Upon graduation from CU/Boulder, Hieb went to NASA/JSC to work in crew procedures development and crew activity planning. He worked in the Mission Control Center on the ascent team for STS-1, and during rendezvous phases on numerous subsequent flights. He has an extensive background in on-orbit procedures development, particularly in rendezvous and proximity operations. Selected by NASA as an astronaut candidate in June 1985, Hieb qualified July 1986 for assignment as a mission specialist on future Space Shuttle flight crews. A veteran of three space flights, Hieb flew on STS-39 in 1991, STS-49 in 1992, and STS-65 in 1994. He logged over 750 hours in space, including over 17 hours of EVA (spacewalk), traveling over 13 million miles.

Hieb first flew on the crew of STS-39, an unclassified Department of Defense mission which launched on April 28, 1991, from the Kennedy Space Center in Florida. During the mission, he was responsible for operating the Infrared Background Signature Satellite from within the payload bay, on the Remote Manipulator System and as a free-flying satellite. He also operated the remote system to release the satellite, and then to retrieve the satellite a day and a half later. After 134 orbits of the Earth which covered 3.5 million miles (5,600,000 km) and lasted just over 199 hours, the crew landed at California, on May 6, 1991.

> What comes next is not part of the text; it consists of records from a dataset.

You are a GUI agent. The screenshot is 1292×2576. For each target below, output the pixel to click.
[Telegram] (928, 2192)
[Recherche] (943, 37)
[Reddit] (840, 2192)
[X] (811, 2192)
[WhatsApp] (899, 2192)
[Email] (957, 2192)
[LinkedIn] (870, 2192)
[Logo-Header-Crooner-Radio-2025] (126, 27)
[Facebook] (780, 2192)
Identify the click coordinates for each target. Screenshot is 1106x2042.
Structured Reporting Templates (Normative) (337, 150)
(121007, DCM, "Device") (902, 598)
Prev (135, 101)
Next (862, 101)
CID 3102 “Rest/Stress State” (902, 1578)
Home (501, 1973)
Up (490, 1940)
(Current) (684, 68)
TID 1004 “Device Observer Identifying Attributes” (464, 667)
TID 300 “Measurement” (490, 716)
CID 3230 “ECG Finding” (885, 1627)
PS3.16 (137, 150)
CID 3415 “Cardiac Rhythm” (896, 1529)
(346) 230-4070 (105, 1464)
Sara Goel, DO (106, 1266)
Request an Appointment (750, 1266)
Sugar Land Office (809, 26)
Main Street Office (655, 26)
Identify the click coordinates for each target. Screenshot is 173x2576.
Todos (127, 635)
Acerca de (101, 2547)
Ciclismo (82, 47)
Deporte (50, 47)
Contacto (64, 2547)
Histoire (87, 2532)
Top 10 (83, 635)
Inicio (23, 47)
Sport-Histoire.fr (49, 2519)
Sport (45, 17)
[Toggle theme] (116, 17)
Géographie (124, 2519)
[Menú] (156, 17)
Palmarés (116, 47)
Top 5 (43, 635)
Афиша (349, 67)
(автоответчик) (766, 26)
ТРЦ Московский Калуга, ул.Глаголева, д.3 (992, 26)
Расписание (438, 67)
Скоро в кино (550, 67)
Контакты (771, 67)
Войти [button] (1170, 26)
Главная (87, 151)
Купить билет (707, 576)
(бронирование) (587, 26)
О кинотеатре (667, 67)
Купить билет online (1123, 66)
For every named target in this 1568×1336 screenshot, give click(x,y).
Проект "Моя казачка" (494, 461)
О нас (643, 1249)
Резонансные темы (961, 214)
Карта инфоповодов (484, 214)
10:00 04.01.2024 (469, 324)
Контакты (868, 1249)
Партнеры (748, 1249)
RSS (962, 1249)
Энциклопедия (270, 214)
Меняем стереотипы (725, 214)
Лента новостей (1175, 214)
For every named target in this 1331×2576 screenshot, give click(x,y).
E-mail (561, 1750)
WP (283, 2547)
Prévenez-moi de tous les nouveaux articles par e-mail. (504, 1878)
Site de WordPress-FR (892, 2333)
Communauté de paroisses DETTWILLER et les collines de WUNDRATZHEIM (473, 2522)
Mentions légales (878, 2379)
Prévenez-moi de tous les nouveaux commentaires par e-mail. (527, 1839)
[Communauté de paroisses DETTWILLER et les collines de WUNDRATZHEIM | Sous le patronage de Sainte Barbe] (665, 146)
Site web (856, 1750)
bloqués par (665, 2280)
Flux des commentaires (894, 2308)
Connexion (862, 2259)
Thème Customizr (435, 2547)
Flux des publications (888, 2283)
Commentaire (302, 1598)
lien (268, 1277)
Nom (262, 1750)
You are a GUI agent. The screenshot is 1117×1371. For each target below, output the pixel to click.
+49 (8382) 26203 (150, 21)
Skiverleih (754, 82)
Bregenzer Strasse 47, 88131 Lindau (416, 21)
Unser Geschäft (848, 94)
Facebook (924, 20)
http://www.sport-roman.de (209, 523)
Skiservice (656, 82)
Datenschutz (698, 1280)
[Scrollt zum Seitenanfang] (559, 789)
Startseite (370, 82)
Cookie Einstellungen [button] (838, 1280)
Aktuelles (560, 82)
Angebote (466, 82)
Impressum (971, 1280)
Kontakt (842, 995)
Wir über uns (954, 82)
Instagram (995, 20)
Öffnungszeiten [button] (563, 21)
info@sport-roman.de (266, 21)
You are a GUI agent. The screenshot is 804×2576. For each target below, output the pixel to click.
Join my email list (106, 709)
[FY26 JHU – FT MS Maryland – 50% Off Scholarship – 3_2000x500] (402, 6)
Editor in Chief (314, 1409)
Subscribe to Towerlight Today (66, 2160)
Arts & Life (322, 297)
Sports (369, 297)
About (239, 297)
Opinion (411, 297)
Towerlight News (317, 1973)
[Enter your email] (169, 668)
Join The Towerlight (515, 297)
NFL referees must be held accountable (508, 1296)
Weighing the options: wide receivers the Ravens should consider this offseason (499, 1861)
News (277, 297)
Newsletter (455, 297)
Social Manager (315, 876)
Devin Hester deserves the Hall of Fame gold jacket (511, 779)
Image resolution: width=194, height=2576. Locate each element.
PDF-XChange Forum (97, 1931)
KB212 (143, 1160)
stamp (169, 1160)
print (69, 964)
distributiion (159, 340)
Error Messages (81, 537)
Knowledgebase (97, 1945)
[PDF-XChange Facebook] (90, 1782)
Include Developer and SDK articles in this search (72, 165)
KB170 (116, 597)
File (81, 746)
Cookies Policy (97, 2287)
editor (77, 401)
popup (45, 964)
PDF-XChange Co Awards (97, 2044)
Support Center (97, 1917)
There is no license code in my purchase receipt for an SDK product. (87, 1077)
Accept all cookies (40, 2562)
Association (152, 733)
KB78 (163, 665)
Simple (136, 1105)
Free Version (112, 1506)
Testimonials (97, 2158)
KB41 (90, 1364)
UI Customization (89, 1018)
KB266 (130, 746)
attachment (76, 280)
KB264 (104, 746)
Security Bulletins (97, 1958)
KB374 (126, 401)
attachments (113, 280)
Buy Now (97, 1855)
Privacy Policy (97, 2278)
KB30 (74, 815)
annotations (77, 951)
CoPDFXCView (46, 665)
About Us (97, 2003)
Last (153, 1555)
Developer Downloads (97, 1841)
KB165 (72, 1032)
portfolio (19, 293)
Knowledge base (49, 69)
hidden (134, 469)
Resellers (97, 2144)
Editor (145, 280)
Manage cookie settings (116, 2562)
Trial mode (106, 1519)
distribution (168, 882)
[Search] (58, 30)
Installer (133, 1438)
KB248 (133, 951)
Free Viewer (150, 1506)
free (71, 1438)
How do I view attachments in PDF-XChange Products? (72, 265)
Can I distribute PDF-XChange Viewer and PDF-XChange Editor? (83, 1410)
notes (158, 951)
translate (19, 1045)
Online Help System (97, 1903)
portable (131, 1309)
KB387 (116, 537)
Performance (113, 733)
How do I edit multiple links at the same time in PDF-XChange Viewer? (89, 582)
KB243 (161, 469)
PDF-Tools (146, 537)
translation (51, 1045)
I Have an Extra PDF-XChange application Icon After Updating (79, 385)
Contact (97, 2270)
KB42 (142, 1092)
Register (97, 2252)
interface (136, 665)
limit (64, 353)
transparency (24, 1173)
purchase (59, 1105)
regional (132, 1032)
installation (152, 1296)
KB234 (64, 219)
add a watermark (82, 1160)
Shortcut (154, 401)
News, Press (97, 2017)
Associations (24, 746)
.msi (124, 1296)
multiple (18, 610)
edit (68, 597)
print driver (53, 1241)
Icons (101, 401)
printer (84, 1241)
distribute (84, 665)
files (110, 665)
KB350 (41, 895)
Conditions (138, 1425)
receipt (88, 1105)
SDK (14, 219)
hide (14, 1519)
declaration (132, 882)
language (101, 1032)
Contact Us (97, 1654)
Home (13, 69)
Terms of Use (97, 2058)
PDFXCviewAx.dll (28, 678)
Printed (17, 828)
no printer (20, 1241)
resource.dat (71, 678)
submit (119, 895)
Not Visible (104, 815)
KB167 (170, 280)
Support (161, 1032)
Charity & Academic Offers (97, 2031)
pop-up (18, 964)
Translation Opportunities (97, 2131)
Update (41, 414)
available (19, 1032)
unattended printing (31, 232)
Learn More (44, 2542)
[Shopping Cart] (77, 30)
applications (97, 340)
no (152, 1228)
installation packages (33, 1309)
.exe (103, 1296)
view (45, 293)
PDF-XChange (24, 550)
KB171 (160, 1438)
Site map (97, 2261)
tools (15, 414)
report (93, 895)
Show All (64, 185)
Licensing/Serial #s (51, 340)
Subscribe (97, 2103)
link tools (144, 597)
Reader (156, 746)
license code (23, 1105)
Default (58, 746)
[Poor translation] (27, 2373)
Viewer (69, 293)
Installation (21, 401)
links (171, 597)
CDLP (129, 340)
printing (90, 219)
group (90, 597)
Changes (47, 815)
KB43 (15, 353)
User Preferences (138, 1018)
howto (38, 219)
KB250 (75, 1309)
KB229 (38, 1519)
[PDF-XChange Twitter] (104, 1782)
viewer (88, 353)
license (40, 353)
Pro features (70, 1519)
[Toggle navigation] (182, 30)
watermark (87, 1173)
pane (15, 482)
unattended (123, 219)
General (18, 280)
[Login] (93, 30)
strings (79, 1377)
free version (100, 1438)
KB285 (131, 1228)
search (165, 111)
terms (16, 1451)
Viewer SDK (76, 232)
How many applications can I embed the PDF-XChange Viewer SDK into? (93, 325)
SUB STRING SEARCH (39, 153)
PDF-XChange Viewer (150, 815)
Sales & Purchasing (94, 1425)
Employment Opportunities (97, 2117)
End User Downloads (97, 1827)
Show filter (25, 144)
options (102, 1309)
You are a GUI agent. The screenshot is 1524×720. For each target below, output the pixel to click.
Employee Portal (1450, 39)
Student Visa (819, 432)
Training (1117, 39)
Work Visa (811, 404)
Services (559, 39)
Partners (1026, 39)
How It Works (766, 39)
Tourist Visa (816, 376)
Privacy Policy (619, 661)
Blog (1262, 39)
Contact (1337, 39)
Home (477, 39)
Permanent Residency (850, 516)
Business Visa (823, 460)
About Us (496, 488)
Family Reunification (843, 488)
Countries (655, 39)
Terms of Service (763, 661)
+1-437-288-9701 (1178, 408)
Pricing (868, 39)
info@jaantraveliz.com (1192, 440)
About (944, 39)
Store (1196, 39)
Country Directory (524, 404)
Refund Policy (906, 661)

Hieb was also a mission specialist on the crew of STS-49, the maiden voyage of the new Space Shuttle Endeavour, which launched from the Kennedy Space Center on May 7, 1992. During that mission, Hieb along with astronaut Pierre Thuot, performed three spacewalks which resulted in the capture and repair of the stranded Intelsat VI F3 communications satellite. The third spacewalk, which also included astronaut Tom Akers, was the first ever (and to date only) three-person spacewalk. This 8 hour and 29 minute spacewalk, the longest in history, broke a twenty-year-old record that was held by Apollo 17 astronauts. The STS-49 record endured for 9 years until being surpassed by James Voss and Susan Helms on the International Space Station, and now stands in second place for EVA duration. The mission concluded on May 16, 1992, with a landing at Edwards Air Force Base after orbiting the Earth 141 times in 213 hours and traveling 3.7 million miles (5.9 million kilometres).

Hieb was the payload commander on the second flight of the International Microgravity Laboratory on Space Shuttle Mission STS-65. The mission launched from Kennedy Space Center in Florida on July 8, 1994, and returned there on July 23, 1994, setting a new flight duration record for the Space Shuttle program. During the 15-day flight the crew conducted more than 80 experiments focusing on materials and life sciences research in microgravity. The mission was accomplished in 236 orbits of the Earth, traveling 6.1 million miles (9.8 million kilometres).